> [Task inputs]
____________________
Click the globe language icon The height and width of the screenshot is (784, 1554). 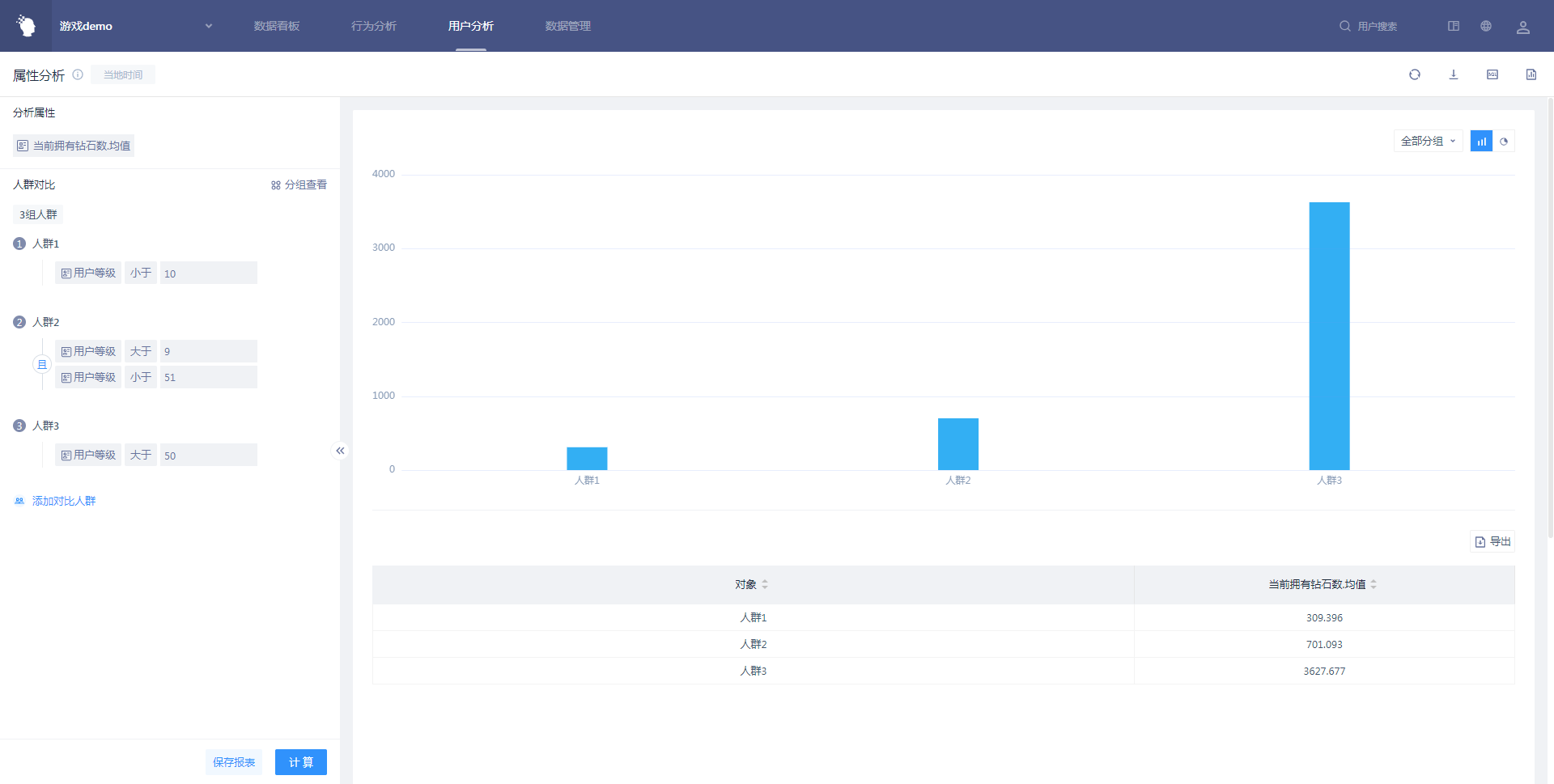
____________________
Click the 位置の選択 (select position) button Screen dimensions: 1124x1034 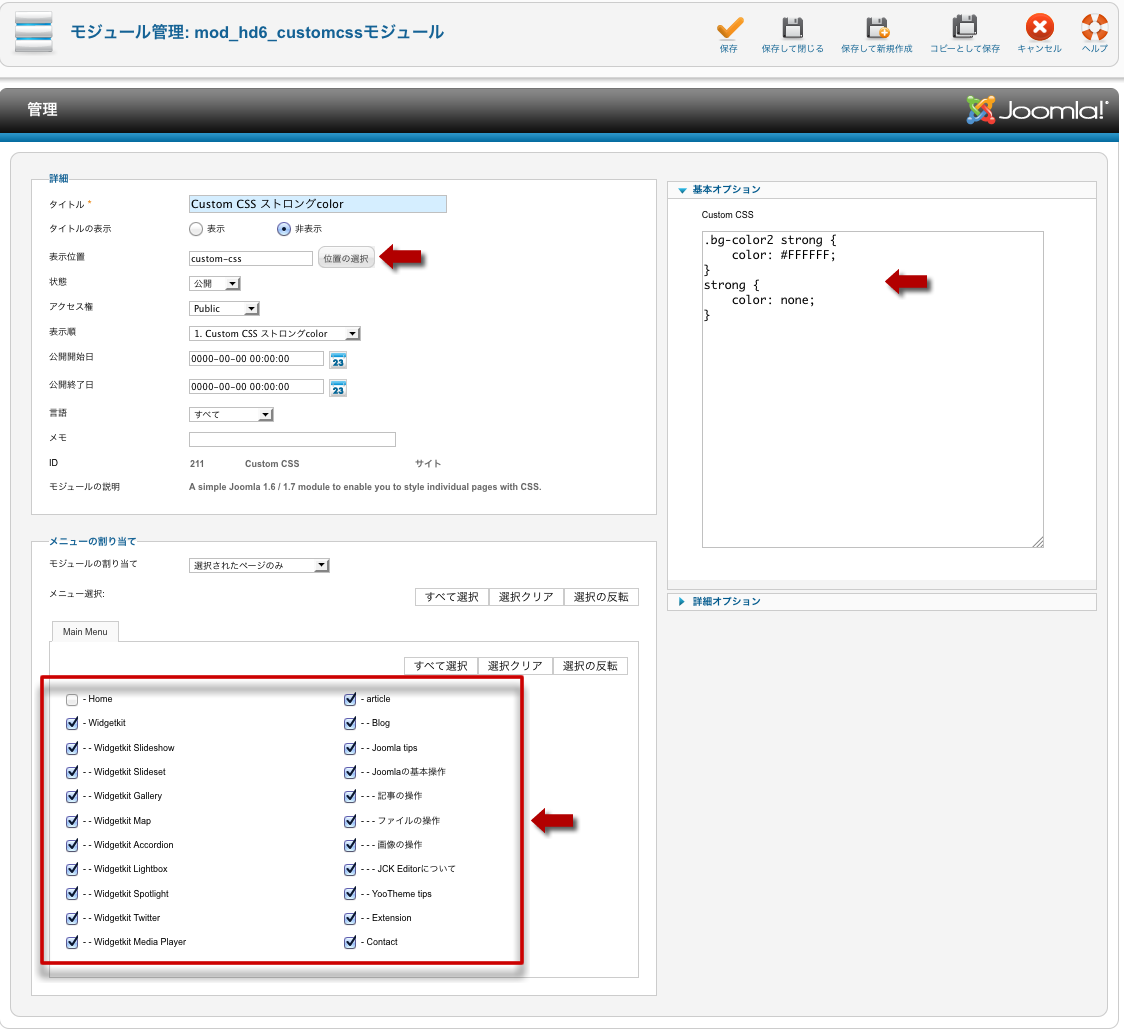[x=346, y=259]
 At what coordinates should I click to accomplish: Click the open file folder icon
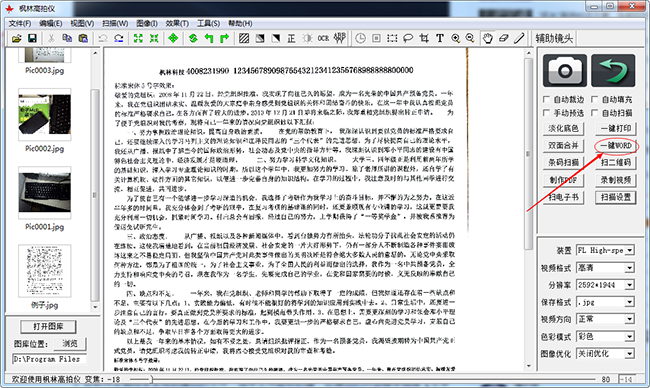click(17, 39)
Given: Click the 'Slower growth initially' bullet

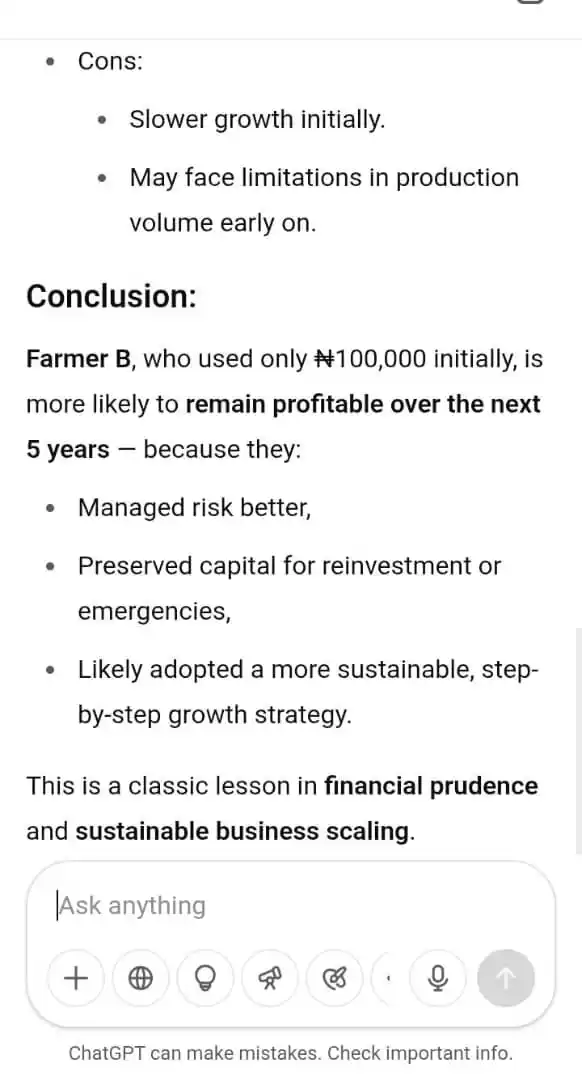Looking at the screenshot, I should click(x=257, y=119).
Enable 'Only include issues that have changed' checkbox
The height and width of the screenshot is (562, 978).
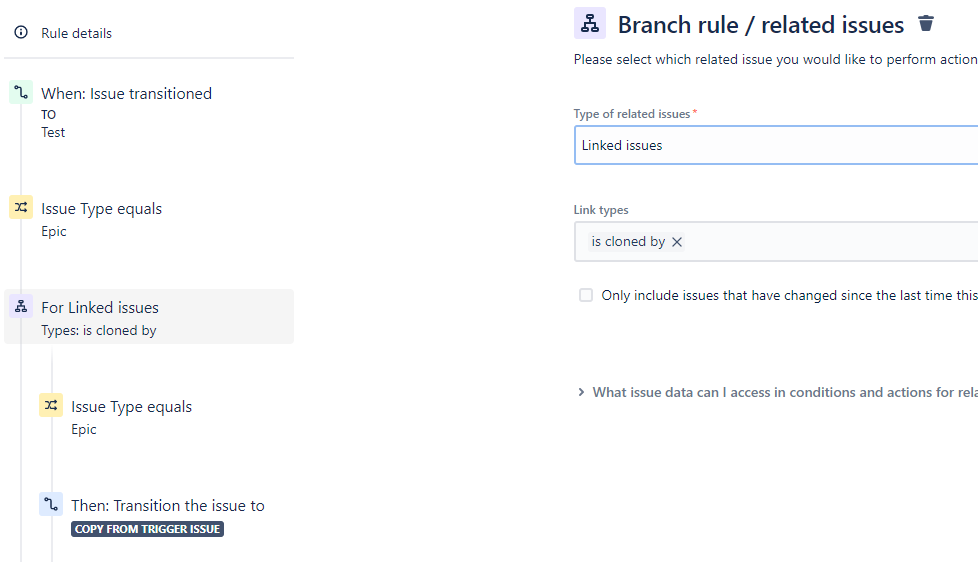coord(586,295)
____________________
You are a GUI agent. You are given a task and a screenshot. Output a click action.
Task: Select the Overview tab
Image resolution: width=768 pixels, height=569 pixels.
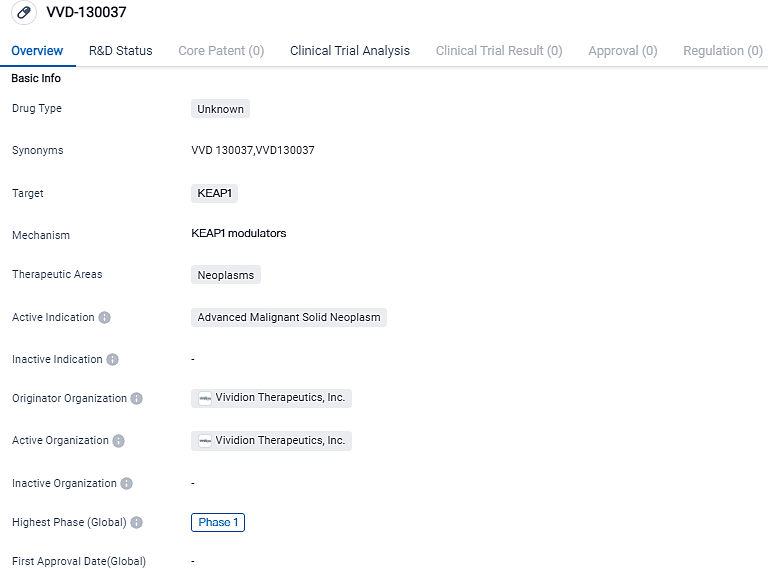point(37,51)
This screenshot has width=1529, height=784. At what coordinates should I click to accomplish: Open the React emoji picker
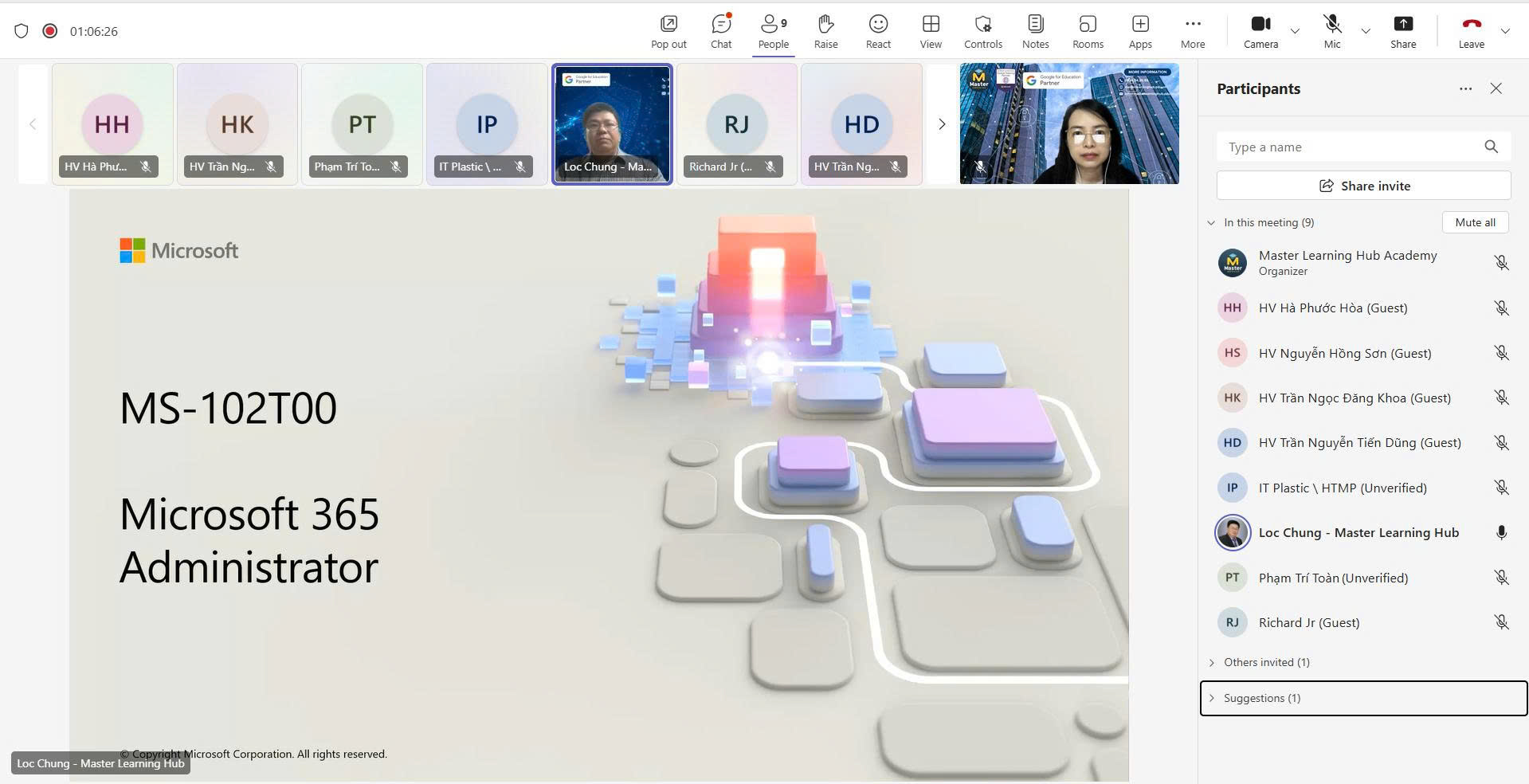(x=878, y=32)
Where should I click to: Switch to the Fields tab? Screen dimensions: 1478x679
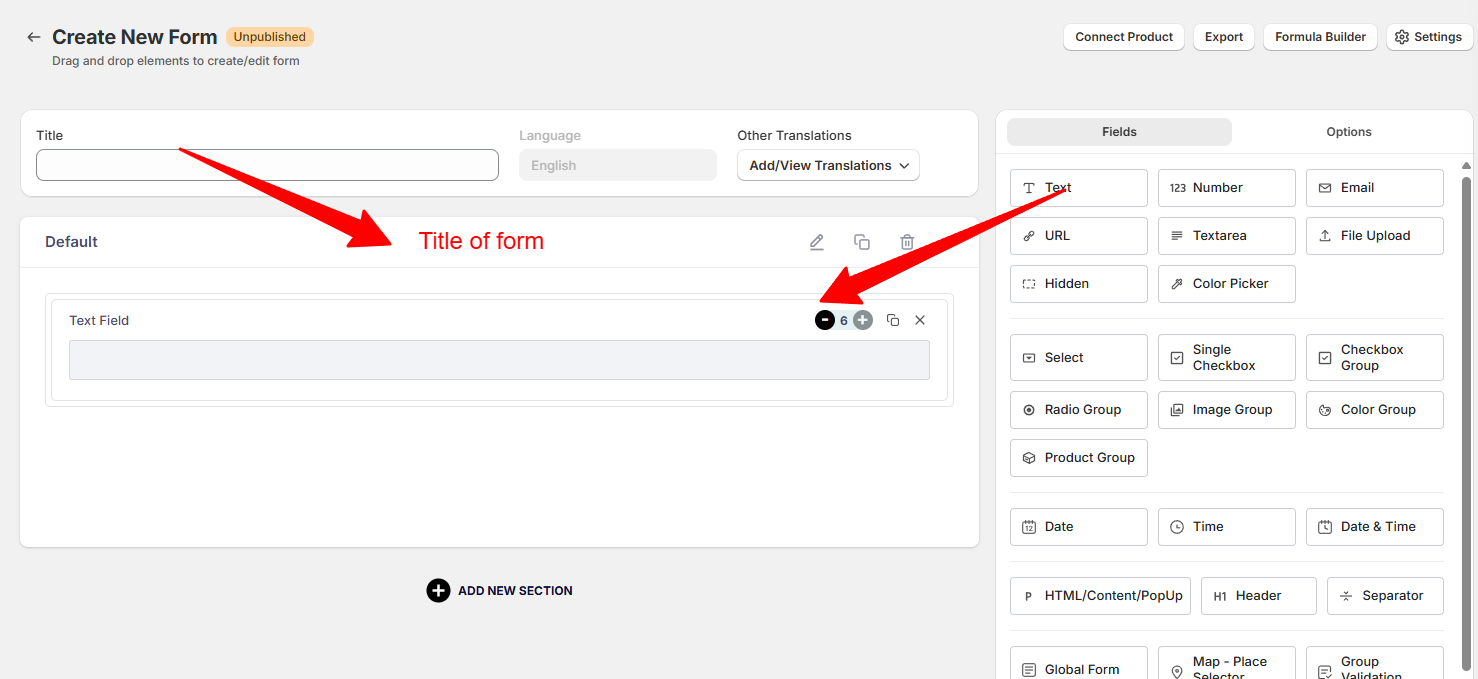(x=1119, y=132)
____________________
> [Activity] Would you set down only the lines above from the line with "At what coordinates should I click to accomplish: Click" to the line with "Enable 'Only include", both included, exactly as they stand and without the pictures?

> [Solution for this problem]
 At what coordinates should I click to accomplish: Click the open file folder icon
click(17, 39)
Given: Click the 'Slower growth initially' bullet

Looking at the screenshot, I should click(x=257, y=119).
Enable 'Only include issues that have changed' checkbox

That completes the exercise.